By: Lisa Mangino Swanson,
GRAND FORKS — I read Marilyn Hagerty’s recent column and found the last sentence to be misleading (“Communication is key in understanding Alzheimer’s,” Page B1, Sept. 17).
“While people usually do not die from Alzheimer’s, she (the Alzheimer’s Association representative) said they sometimes die from related conditions such as pneumonia,” Hagerty wrote.
But Alzheimer’s is the sixth leading cause of death in the U.S.
People most certainly do die from it.
The column covered the early symptoms of Alzheimer’s well, but it is the mid-stage and later stages of this fatal disease — yes, Alzheimer’s is a fatal disease of the brain — that people need to know about.
In the later and most severe stages of Alzheimer’s, a person will lose the ability to communicate and will need daily help with personal care such as eating, dressing, using the bathroom and so on.
They may become unable to walk without assistance, then unable to sit or hold up their head without support.
Eventually, muscles may become rigid and reflexes abnormal, and they will lose the ability to swallow and to control bladder and bowel functions.
It is because of this that many people with Alzheimer’s die from pneumonia, because impaired swallowing allows food or beverages to enter the lungs, where they can cause an infection.
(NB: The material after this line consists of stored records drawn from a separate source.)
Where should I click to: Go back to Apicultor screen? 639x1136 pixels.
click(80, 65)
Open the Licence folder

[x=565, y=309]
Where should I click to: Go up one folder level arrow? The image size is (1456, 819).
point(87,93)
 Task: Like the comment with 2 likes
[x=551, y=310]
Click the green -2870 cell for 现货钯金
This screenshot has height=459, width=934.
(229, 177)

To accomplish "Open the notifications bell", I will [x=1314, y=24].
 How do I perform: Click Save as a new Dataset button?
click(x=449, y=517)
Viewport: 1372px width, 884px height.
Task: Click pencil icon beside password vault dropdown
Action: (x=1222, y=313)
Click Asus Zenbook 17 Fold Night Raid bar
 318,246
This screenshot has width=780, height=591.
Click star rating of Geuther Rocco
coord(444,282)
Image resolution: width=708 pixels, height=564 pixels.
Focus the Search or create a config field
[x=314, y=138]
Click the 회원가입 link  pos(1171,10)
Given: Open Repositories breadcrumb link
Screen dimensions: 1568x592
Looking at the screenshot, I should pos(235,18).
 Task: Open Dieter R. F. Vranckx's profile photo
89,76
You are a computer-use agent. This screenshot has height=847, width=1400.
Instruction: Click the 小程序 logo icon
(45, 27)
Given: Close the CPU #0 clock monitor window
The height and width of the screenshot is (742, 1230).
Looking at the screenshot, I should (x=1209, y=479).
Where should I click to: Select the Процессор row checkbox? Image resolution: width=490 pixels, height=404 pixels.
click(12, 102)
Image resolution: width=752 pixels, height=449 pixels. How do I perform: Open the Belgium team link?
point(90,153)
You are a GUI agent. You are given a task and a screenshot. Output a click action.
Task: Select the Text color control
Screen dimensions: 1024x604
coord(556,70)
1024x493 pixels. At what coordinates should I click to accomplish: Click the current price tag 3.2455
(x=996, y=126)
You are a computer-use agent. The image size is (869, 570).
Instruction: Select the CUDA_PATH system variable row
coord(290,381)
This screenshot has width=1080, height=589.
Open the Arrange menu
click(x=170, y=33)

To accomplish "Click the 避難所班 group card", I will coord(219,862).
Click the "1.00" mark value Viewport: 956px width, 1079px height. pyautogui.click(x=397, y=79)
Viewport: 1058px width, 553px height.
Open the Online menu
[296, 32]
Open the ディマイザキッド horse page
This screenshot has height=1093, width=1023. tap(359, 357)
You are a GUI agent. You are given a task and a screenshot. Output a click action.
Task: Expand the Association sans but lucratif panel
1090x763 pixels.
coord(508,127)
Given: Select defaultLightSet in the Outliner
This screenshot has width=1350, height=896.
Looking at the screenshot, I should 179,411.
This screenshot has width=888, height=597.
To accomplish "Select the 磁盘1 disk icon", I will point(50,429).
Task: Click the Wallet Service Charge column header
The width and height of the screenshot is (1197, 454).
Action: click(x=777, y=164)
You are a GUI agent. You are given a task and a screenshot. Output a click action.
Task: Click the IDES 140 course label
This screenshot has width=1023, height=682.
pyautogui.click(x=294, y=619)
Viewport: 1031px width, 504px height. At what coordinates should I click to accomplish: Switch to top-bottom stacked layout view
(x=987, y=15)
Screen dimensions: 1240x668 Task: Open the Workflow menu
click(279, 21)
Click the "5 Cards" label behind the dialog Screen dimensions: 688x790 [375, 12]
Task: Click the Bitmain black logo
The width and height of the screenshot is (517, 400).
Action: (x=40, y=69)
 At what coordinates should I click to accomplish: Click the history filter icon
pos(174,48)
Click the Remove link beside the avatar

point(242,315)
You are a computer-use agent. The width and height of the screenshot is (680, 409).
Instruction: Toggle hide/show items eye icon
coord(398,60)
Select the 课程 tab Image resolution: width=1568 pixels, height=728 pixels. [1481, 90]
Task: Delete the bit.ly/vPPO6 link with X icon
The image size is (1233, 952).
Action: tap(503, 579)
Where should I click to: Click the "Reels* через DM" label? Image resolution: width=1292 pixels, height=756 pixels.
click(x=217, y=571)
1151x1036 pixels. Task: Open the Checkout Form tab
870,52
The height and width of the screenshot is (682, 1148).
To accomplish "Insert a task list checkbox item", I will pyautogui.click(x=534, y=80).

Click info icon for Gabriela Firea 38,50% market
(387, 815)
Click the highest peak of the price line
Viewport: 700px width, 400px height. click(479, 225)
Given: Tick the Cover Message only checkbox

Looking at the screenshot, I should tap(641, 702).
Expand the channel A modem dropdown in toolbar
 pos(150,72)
In short, I think it is important for people to know that as mentioned, Alzheimer’s is a fatal disease of the brain. You WILL die from Alzheimer’s if you do not die from something else first.
People need to see and know just how devastating Alzheimer’s is; it is not simply forgetting how to balance a checkbook. For unless people realize and fully appreciate the severity of this terrible disease, Alzheimer’s will not get the attention it needs for scientists to find a cure.